__GIVEN TEXT__.
((

[Coral-List] Saving Venice etc.

Bill Allison allison.billiam at gmail.com
Tue Nov 23 11:34:30 EST 2010

Dear Iain,

I am not an advocate. If you find satisfactory answers to your questions and
a few more provoked by assertions in the letter (peer-reviewed publications
would be nice), I'd like to hear. Here is the requested link.



On Tue, Nov 23, 2010 at 8:42 AM, Iain Macdonald
<dr_iamacdonald at yahoo.co.uk>wrote:

> Dear Bill,
> It would be nice if the link below was accessible to all.
> One quick observation - Protocell like many game changing
> direct (artificial) solar to fuels/product technology is quite a long way to
> being mass produced / commerical. Biorock is a two stage sunlight -
> PV=electricity - product so probably isn't as efficient as the proposed
> methods but biorock has an advantage as it has already been applied as your
> link suggests(?). The processes involved are very different but not
> exclusive and certainly worth exploring further.
> Two quick questions - why do "Corals and oysters grow faster and survive
> environmental stress better on Biorock structures"? What is the proven
> mechanism, something that's always interested me.
> How well would biorock work in the waters around Venice? Certainly not as
> well as in the marine environment?
> Iain Macd.
> --- On *Sun, 21/11/10, Bill Allison <allison.billiam at gmail.com>* wrote:
> From: Bill Allison <allison.billiam at gmail.com>
> Subject: [Coral-List] Saving Venice etc.

))

__TASKS TO CARRY OUT__.
**A.** Reproduce the part of the Saving Venice email starting at "Bill Allison allison.billiam" and ending at "the requested link.".
**B.** In the Saving Venice email, on what date and at what time was Bill Allison's reply sent?
**C.** Extend the Saving Venice email thread with the next part, picking up right after its last line.
The entries that follow aren't needed for anything here.

__DATASET ROWS__.

((

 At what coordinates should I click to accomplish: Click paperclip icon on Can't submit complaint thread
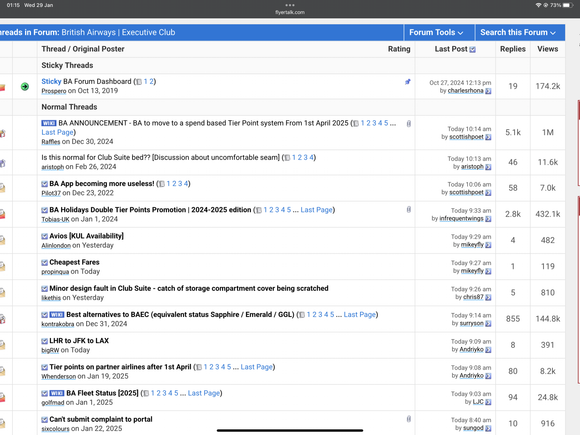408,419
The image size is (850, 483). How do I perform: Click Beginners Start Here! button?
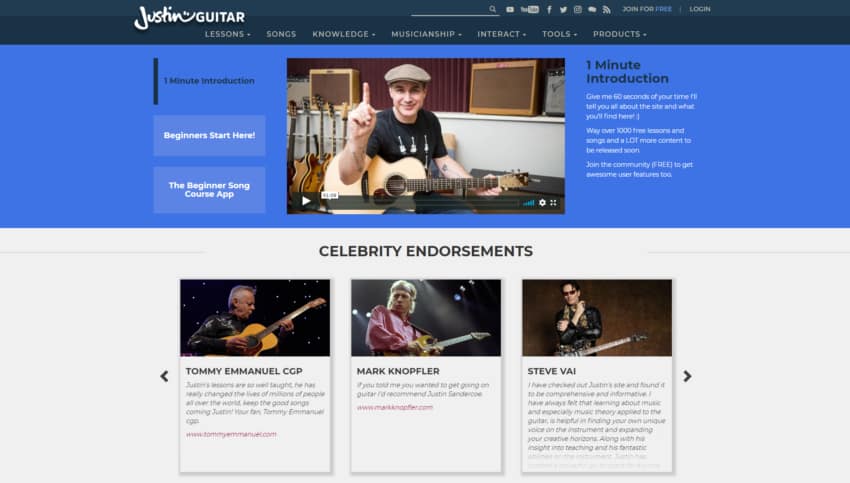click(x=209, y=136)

))
((

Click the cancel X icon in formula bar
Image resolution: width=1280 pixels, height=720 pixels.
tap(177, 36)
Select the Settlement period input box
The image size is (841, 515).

))

__OUTPUTS BY TASK__.
**A.**
Bill Allison allison.billiam at gmail.com
Tue Nov 23 11:34:30 EST 2010

Dear Iain,

I am not an advocate. If you find satisfactory answers to your questions and
a few more provoked by assertions in the letter (peer-reviewed publications
would be nice), I'd like to hear. Here is the requested link.

**B.** Tue Nov 23 11:34:30 EST 2010

**C.**
> To: "coral-list coral-list" <Coral-List at coral.aoml.noaa.gov>
> Date: Sunday, 21 November, 2010, 15:46
> Thomas J. Goreaugoreau at bestweb.net<http://de.mc272.mail.yahoo.com/mc/compose?to=Goreaugoreau@bestweb.net>
> Nature 468, 377 18 November 2010) doi: 10.1038/468377d
> Published online 17 November 2010
> Rachel Armstrong and Neil Spiller suggest that Venice's sinking
> foundations might be supported by an artificial reef grown using
> 'protocells' that precipitate limestone from sea water (Nature 467,
> 916–918; 2010). The technology already exists to grow structures
> rapidly from sea water, and this could be applied in Venice
> immediately.
> 'Biorock' electrolysis of sea water has been used for nearly 35 years
> in more than 20 countries to grow limestone structures of any size and
> shape in sea water and brackish water (W. Hilbertz IEEE J. Oceanic
> Eng. 4, 94–113; 1979).
> Biorock products have a load-bearing strength of up to 80 newtons per
> square millimetre (80 megapascals), around three times higher than
> concrete made from ordinary Portland cement. Corals and oysters grow
> faster and survive environmental stress better on Biorock structures.
> These have helped to restore severely eroding beaches on atoll islands
> within just a few years (for example, see
> http://go.nature.com.myaccess.library.utoronto.ca/buyqjk).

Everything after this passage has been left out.